La CUN ha lasciato invariati i prezzi del frumento duro nazionale. Anche a Milano quotazioni invariate, mentre ad Altamura i prezzi sono ancora in ribasso. In Francia si rilevano prezzi ancora in calo.
La Commissione Unica Nazionale ha pubblicato oggi il suo nono listino ufficiale. Vediamo i prezzi più rilevanti:
Nord (tutto invariato):
- “fino proteico” 276,50 euro/t,
- “fino” 256,50 euro/t.
Centro (tutto invariato):
- “fino proteico” 270,50 euro/t,
- “fino” 256,50 euro/t,
- “convenzionale” 247,50 euro/t.
Per il Sud e le Isole il rilevamento è stato sospeso; ricordiamo le ultime quotazioni: Sud”: “fino” 271,50 euro/t, “convenzionale” 266,50 euro/t). Isole: “fino” 233,50 euro/t, “convenzionale” 229,50 euro/t.
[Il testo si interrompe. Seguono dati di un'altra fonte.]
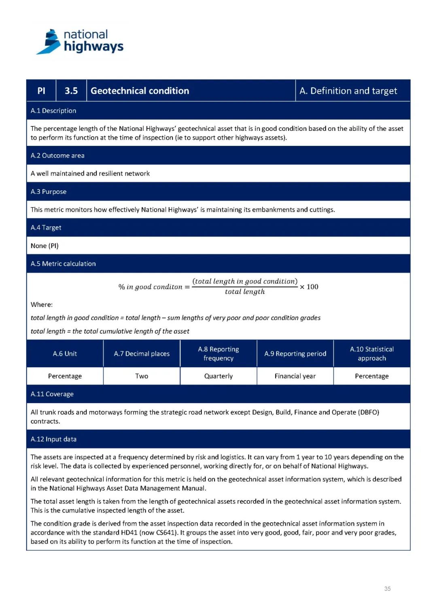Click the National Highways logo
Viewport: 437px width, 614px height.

A Milano i prezzi sono rimasti invariati per tutte le categorie e provenienze: il “fino” Nord quota 272,50 euro/t, il “fino” Centro 290,50 euro/t. Ad Altamura il ribasso è di 2 euro/t per tutte le categorie: il “fino” nazionale vale ora 275,50 euro/t (“buono mercantile” 270,50 euro/t). A Foggia il “bio” è invariato a 357,50 euro/t. Stabili i sottoprodotti della macinazione.
In Francia per merce resa a Port-La-Nouvelle il prezzo è ancora in calo: l’ultima quotazione rilevata per pronta consegna è 248,25 euro/t per merce resa al porto (-3 euro/t). Per il nuovo raccolto il prezzo attuale è 251,25 euro/t (-3,75 euro/t).